YOUR OBJECTIVE =
Copy the rows from the line with "Image resolution: width=616" to the line with "(x=132, y=48)", putting "screen capture" in place of "screenshot" and leaving everything else unchanged.

TASK INPUT =
★ ★ ★ ★ ★ ★ ★

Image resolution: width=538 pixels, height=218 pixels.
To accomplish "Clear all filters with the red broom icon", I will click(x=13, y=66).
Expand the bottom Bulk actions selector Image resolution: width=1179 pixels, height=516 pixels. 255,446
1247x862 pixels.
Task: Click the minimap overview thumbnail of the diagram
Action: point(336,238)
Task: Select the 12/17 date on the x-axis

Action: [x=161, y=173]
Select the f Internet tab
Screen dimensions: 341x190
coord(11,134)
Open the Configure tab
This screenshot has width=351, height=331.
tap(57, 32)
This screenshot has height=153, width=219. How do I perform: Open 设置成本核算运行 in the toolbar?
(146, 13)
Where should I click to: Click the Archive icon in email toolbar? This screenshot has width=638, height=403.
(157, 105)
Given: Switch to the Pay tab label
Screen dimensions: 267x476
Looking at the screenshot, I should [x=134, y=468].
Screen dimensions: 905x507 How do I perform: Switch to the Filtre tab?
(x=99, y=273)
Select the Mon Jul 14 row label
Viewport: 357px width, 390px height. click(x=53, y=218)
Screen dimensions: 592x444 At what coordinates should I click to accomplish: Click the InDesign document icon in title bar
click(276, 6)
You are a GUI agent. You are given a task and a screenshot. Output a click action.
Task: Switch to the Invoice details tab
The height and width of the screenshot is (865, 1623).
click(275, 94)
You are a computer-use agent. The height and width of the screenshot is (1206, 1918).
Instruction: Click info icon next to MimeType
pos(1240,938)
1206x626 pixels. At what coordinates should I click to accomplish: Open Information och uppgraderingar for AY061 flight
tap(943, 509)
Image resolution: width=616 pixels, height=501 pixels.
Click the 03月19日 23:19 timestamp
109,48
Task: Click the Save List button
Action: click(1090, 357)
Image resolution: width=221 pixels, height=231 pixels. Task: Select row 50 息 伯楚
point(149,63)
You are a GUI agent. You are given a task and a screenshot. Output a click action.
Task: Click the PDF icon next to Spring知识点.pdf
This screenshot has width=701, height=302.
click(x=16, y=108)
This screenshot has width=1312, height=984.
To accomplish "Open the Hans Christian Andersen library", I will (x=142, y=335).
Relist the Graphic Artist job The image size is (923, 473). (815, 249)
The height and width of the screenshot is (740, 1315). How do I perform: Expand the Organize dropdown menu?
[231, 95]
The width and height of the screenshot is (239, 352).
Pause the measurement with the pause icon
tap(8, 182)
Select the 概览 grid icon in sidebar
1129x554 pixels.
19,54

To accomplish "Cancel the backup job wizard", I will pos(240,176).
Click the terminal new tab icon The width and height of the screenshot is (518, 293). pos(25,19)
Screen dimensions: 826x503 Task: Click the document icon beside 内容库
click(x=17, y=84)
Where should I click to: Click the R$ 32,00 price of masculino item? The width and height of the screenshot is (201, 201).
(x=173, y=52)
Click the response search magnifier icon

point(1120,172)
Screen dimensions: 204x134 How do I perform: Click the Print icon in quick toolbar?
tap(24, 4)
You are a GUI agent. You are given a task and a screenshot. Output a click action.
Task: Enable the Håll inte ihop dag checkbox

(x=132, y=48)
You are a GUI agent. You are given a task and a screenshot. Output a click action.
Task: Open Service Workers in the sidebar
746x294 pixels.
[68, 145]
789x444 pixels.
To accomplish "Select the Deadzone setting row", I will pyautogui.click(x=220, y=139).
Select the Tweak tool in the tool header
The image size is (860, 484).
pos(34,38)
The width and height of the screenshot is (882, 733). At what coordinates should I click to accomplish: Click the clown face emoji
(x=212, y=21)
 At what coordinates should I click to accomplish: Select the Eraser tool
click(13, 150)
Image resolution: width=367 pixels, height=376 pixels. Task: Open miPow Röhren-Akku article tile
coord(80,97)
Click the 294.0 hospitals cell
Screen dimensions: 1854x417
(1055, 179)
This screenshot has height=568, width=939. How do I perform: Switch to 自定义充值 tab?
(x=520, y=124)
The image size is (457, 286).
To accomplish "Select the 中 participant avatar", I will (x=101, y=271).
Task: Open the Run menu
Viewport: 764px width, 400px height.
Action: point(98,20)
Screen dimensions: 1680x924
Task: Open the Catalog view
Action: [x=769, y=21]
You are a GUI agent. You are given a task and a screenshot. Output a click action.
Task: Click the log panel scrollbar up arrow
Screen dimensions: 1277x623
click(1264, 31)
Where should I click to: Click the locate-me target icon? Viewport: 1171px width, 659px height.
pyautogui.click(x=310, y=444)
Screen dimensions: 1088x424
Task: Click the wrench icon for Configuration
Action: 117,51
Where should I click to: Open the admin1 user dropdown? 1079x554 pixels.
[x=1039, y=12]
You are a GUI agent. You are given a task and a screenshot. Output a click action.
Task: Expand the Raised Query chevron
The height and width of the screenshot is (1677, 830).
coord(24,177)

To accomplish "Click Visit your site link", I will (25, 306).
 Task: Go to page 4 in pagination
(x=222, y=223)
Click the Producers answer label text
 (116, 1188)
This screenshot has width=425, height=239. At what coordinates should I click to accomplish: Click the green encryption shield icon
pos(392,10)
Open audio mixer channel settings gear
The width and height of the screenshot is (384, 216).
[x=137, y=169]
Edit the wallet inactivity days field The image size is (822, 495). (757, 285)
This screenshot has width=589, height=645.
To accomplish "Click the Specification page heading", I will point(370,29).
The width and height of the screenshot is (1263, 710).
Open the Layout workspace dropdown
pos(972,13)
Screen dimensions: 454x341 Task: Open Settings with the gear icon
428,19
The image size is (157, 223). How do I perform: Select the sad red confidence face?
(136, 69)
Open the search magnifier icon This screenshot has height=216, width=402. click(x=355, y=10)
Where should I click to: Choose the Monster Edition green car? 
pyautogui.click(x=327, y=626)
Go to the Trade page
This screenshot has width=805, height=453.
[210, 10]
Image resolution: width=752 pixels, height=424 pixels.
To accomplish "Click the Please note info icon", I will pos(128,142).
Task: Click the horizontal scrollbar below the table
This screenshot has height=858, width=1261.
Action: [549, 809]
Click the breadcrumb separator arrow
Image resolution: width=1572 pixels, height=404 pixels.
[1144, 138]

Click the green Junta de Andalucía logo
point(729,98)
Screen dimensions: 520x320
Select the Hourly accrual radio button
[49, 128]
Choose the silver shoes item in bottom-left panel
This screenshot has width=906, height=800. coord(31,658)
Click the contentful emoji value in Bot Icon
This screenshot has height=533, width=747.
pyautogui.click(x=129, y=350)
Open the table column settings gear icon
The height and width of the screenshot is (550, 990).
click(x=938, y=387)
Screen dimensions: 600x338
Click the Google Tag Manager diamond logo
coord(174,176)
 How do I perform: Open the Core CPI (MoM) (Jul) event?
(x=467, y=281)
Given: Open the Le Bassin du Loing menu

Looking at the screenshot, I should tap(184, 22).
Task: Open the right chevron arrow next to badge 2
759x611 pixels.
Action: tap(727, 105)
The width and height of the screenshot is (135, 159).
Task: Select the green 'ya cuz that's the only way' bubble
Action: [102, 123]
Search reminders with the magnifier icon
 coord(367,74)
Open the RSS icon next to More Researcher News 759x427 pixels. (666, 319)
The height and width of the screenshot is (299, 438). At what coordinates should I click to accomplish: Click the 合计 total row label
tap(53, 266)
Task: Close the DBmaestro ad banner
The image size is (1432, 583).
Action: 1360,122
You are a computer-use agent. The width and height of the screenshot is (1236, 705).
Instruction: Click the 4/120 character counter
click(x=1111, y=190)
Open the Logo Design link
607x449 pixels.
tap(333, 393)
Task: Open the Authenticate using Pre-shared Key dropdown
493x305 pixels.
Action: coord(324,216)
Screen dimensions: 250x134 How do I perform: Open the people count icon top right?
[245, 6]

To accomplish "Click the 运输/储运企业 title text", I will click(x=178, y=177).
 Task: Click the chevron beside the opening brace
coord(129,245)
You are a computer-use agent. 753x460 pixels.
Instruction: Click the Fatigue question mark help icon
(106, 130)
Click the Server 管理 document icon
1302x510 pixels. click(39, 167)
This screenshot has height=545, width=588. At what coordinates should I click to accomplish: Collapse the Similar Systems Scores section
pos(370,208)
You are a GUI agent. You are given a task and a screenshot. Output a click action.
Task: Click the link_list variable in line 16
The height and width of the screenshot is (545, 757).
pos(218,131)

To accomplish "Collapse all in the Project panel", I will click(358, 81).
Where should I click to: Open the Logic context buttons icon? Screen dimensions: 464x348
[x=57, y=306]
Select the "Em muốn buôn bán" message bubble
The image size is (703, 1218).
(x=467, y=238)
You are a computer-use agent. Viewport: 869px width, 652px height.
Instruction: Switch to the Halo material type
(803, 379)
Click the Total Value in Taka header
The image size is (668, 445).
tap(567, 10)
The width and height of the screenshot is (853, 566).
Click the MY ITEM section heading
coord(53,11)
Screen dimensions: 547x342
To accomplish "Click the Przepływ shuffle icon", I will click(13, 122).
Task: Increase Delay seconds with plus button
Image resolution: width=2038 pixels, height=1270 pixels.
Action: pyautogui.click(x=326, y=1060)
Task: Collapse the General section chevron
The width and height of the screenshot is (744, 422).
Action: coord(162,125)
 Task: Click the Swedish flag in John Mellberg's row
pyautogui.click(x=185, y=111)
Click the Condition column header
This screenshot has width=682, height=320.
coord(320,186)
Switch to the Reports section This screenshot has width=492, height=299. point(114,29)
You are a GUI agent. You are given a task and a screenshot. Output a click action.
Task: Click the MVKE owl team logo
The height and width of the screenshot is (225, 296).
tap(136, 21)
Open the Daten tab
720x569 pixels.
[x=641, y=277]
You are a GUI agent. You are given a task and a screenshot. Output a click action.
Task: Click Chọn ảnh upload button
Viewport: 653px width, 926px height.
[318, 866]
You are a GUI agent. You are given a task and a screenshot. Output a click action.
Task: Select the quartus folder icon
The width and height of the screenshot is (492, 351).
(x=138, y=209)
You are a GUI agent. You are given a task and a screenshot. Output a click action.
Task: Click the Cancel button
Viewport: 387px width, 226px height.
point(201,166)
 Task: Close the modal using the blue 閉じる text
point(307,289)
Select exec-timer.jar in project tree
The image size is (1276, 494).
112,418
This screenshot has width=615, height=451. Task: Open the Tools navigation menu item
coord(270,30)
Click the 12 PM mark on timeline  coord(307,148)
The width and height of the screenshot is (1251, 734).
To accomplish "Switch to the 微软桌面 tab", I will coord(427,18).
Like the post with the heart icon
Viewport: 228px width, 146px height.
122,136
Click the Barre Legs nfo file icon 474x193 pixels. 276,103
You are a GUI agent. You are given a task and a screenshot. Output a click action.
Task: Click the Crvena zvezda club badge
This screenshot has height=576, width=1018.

★ ★ ★ ★ ★ ★ ★

EXERCISE SOLUTION =
Image resolution: width=616 pixels, height=501 pixels.
Click the 03月19日 23:19 timestamp
109,48
Task: Click the Save List button
Action: click(1090, 357)
Image resolution: width=221 pixels, height=231 pixels. Task: Select row 50 息 伯楚
point(149,63)
You are a GUI agent. You are given a task and a screen capture. Output a click action.
Task: Click the PDF icon next to Spring知识点.pdf
This screen capture has width=701, height=302.
click(x=16, y=108)
This screen capture has width=1312, height=984.
To accomplish "Open the Hans Christian Andersen library", I will (x=142, y=335).
Relist the Graphic Artist job The image size is (923, 473). (815, 249)
The height and width of the screen capture is (740, 1315). How do I perform: Expand the Organize dropdown menu?
[231, 95]
The width and height of the screen capture is (239, 352).
Pause the measurement with the pause icon
tap(8, 182)
Select the 概览 grid icon in sidebar
1129x554 pixels.
19,54

To accomplish "Cancel the backup job wizard", I will pos(240,176).
Click the terminal new tab icon The width and height of the screen capture is (518, 293). pos(25,19)
Screen dimensions: 826x503 Task: Click the document icon beside 内容库
click(x=17, y=84)
Where should I click to: Click the R$ 32,00 price of masculino item? The width and height of the screen capture is (201, 201).
(x=173, y=52)
Click the response search magnifier icon

point(1120,172)
Screen dimensions: 204x134 How do I perform: Click the Print icon in quick toolbar?
tap(24, 4)
You are a GUI agent. You are given a task and a screen capture. Output a click action.
Task: Enable the Håll inte ihop dag checkbox

(x=132, y=48)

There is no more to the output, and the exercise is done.